Abdul Hamid al-Bakkoush () (10 August 1933 – 4 December 2007) was Prime Minister of Libya from 25 October 1967 to 4 September 1968. After the proclamation of the Jamahiriya by Gaddafi, he went into exile to Egypt and became one of the leaders of the opposition to the Libyan government. He also held the office of Minister of Justice thrice between January 1964 and September 1968.

Prime Minister 
In 1968, during his term in office, Libya created, with Saudi Arabia and Kuwait, the Organization of Arab Petroleum Exporting Countries (OAPEC), in order to coordinate production, refining, transport, and commercialization of oil between the three countries. In July of that same year, Libya signed the Nuclear Non-Proliferation Treaty.

After premiership, he became the ambassador of Libya to France.

* SET PROBLEM A:
Answer these questions from the al-Bakkoush text:
(i) During what period was he Prime Minister of Libya?
(ii) Which two countries joined Libya in creating OAPEC?
(iii) What post did he take after his premiership?

* RECORD EXTRACTS:
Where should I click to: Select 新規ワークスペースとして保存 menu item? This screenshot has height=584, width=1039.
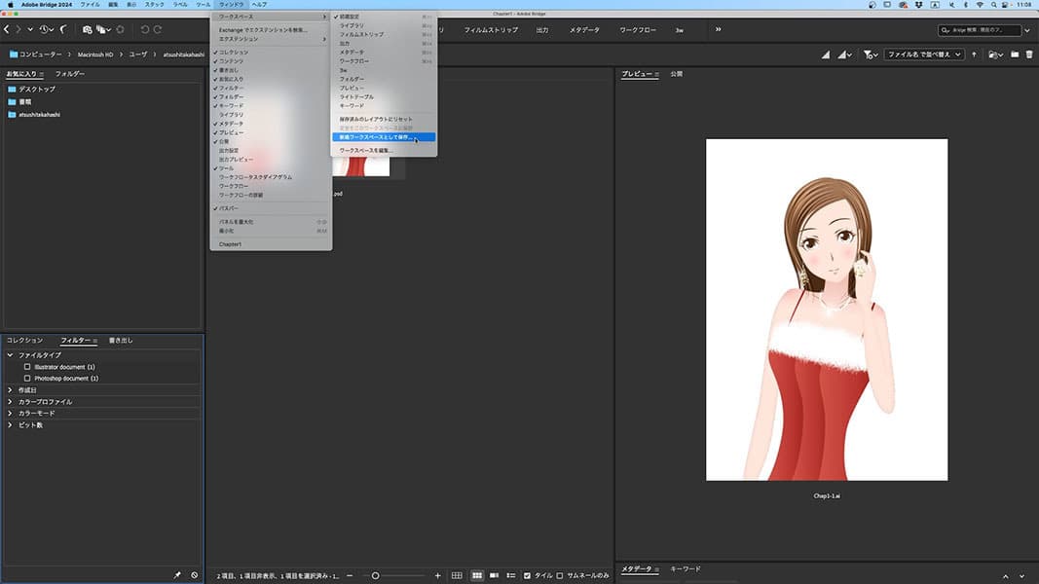tap(374, 137)
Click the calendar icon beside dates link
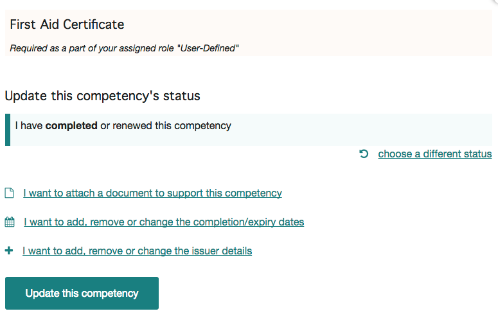This screenshot has height=327, width=498. point(10,222)
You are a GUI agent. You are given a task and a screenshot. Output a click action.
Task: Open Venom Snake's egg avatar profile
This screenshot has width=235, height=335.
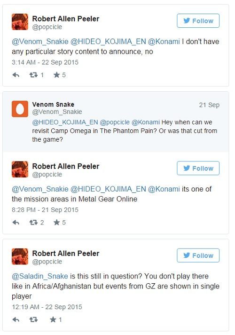point(20,109)
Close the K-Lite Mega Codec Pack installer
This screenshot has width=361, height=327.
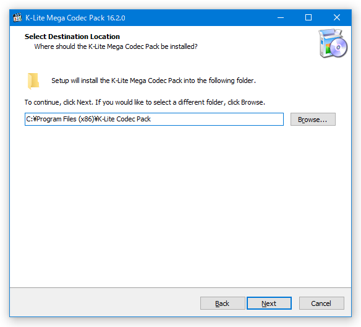(337, 17)
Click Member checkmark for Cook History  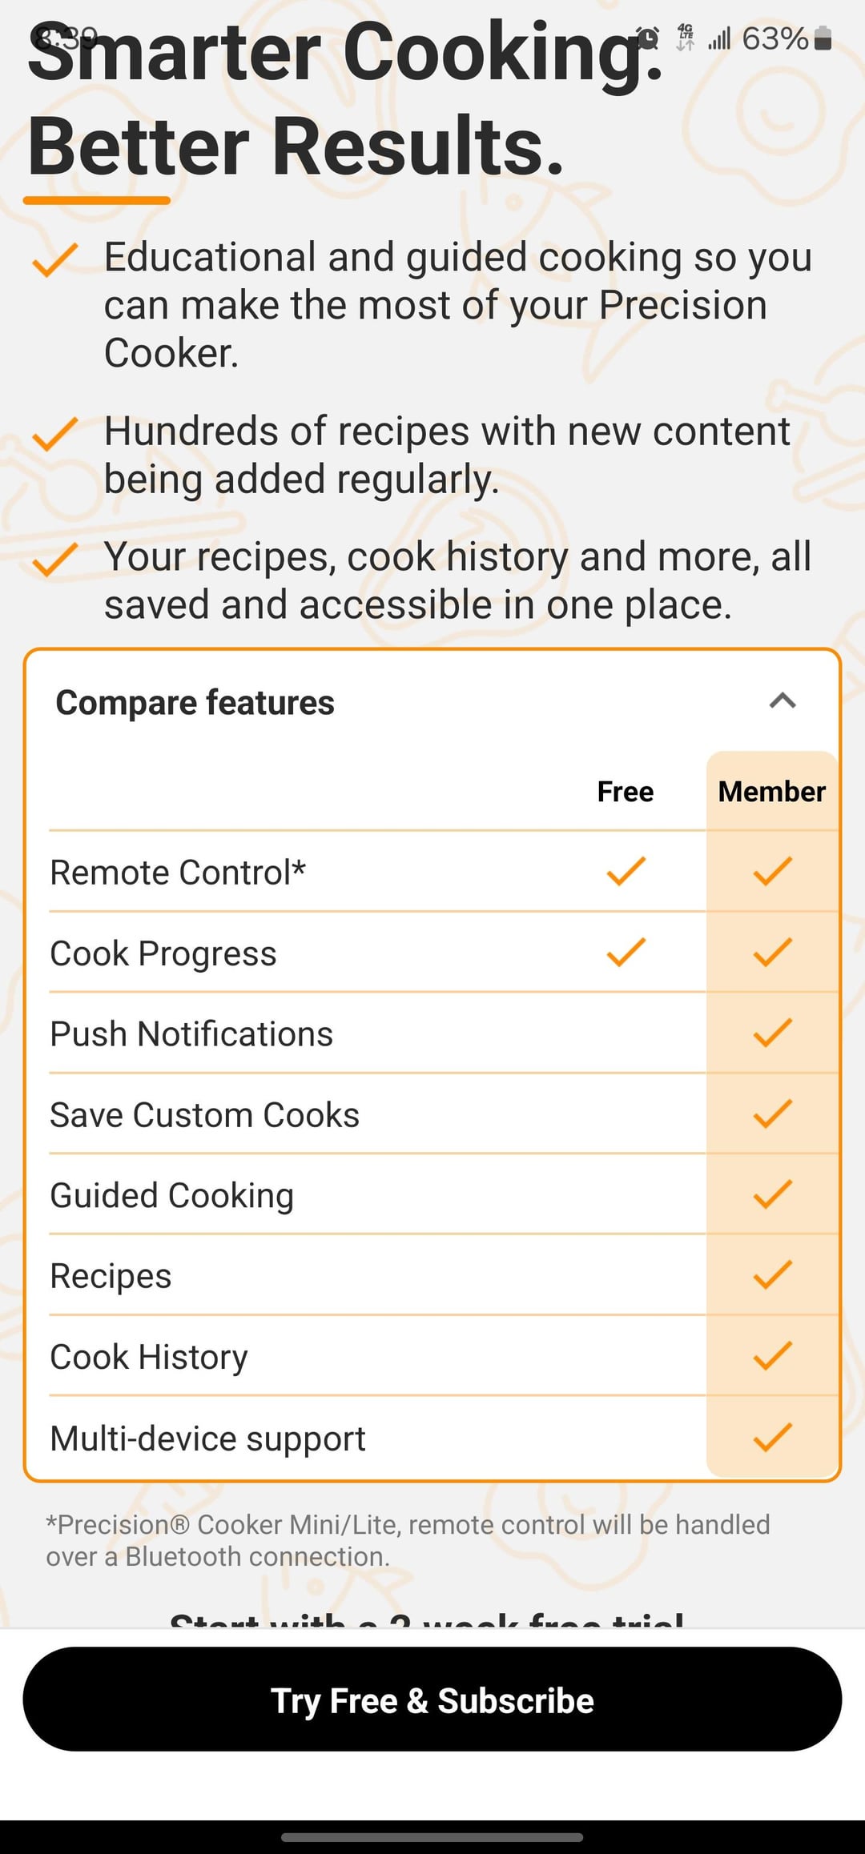coord(772,1356)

* SET PROBLEM B: Give the records as a numbered list, from the start of the records through the line containing "This screenshot has height=327, width=498.". Skip blank lines and leave out the pictures.

* FINAL ANSWER A:
(i) From 25 October 1967 to 4 September 1968.
(ii) Saudi Arabia and Kuwait.
(iii) Ambassador of Libya to France.

* FINAL ANSWER B:
1. Where should I click to: Select 新規ワークスペースとして保存 menu item? This screenshot has height=584, width=1039.
2. tap(374, 137)
3. Click the calendar icon beside dates link
4. This screenshot has height=327, width=498. point(10,222)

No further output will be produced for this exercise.